第5章 五色の夜 安土城編4 【光秀】
その日は荒れ狂う嵐。
叩きつけるようなどしゃぶりの雨。
こんな夜に呼び出すなんて‥‥。
気が重いけど光秀さんの部屋に向かった。
光秀さんとは夜を一緒に過ごした事はあるものの、
実は身体を合わせたりはしていない。
緊張している様子を散々からかわれ、なんだかんだでそのまま眠ってしまった。
それから今日まで光秀さんは長期不在。
今夜はどうなのだろう‥‥。
「‥‥‥‥し、失礼します」
光秀さんは書簡から目をあげた。
「おや、まさか本当にノコノコやって来るとはな」
「呼び出したのは光秀さんじゃないですか。もう帰りますね!」
「待て。冗談だ。俺のような繊細な人間は、時に壮絶な極秘任務で至極魂をすり減らす。お前をいじめて人間らしさを取り戻そうと思ってな」
「光秀さんのどこが繊細なんですか。それに、なぜ私をいじめると人間らしさを取り戻せるんです?」
「まあ、そう怒るな。
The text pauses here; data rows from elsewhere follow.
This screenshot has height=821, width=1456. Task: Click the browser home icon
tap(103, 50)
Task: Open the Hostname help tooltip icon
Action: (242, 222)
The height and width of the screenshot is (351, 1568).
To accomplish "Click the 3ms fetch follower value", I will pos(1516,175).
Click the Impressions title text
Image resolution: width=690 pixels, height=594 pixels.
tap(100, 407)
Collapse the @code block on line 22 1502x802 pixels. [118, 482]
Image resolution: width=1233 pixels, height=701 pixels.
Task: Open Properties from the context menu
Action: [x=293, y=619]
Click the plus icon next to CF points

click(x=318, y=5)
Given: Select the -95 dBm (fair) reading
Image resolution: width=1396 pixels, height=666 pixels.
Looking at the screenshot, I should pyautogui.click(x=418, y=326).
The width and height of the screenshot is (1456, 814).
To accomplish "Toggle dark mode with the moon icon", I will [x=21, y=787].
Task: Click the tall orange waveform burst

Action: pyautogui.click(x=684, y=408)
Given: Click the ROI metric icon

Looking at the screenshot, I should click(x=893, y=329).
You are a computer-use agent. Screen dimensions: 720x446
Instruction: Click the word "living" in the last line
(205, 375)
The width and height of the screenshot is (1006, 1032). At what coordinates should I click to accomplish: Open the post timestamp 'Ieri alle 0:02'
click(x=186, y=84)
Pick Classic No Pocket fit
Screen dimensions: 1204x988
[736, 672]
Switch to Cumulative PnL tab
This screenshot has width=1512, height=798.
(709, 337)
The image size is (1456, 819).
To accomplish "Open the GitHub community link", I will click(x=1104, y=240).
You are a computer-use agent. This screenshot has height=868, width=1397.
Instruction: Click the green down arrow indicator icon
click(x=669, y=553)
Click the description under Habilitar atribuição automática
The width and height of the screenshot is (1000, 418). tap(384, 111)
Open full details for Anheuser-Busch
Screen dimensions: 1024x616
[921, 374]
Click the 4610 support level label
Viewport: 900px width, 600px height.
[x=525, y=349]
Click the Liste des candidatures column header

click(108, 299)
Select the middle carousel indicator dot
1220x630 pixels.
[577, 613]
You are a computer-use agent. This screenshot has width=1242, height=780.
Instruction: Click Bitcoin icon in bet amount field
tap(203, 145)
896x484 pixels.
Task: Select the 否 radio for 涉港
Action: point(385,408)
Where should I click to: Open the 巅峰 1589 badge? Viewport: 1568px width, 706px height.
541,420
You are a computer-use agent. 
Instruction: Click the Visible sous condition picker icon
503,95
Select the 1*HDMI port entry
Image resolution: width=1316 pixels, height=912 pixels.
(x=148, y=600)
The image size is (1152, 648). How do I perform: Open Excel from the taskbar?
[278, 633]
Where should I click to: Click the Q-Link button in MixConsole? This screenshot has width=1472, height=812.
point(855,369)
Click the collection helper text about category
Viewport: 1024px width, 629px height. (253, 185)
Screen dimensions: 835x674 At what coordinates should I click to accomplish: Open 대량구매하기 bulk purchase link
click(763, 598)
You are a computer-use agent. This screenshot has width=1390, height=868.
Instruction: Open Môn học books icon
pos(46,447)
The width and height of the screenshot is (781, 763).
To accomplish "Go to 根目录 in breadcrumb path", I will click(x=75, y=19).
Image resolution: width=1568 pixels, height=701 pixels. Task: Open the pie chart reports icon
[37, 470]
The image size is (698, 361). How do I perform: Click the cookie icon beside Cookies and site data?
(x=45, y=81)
それにしても間抜けな顔は怒ったところでちっとも怖くない。余計に間抜けになるだけだな」
「相変わらず失礼ですね」
光秀さんの形の良い唇に薄く笑みが浮かぶ。
「で、お前は何しにきた?」
「だから、光秀さんに呼び出されたから」
「何をされると思って来た?」
「それは‥‥」
「顔が赤くなったな。何を考えてる?言ってやろうか?」
「な、何も考えてません!‥‥」
その時、障子の外がピカッと光り、
ズガガガ!!!ドォーン!!!
地響きと共に凄まじい雷鳴が響いた。
現代では聞いた事のないような凄まじい轟音。
爆撃されたのかってぐらい。
怖い‥‥!
「きゃああああっっ!!」
私は悲鳴を上げて思わず座り込んだ。
激しさを増す雨音も不気味に迫り来るようで、恐怖心を更にあおる。
「‥‥‥‥」
光秀さんは机に頬杖をついて私の様子を眺めている。
全然、雷に動揺していない。
「きょ‥‥今日は‥‥こんな天気なので帰ります!」
立ち上がり襖へと一歩踏み出した時、鋭い稲光にカッと照らされる。
そして
ズガガガガ…!!!!
ドォーン!ドォーン!ドォーン!!
「きゃああああーっっ!!」
さっきよりも大きく響く雷鳴に、私は再び座り込んだ。